Instructions to follow:
Copy out the listing from the line containing "Expand the step editor to fullscreen" through its last line, keeping every line, and shift each coordinate in the answers by adding 113 to it. Leave the pictures out.

BEGIN Entries supplied

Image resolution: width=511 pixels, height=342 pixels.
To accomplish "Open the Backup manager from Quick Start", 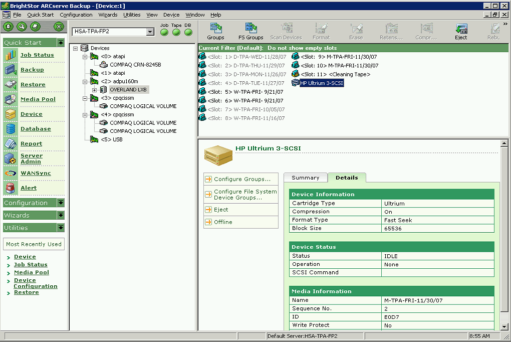I will (32, 69).
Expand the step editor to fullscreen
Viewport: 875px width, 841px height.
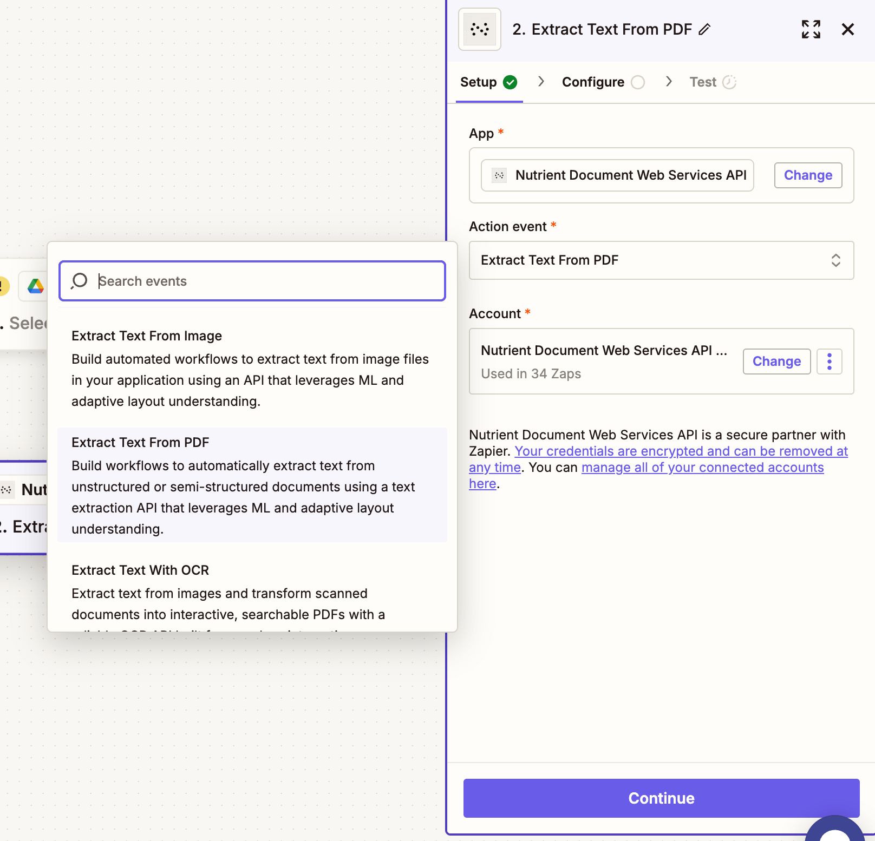tap(811, 30)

END Entries supplied

Written response:
Expand the step editor to fullscreen
Viewport: 875px width, 841px height.
tap(924, 143)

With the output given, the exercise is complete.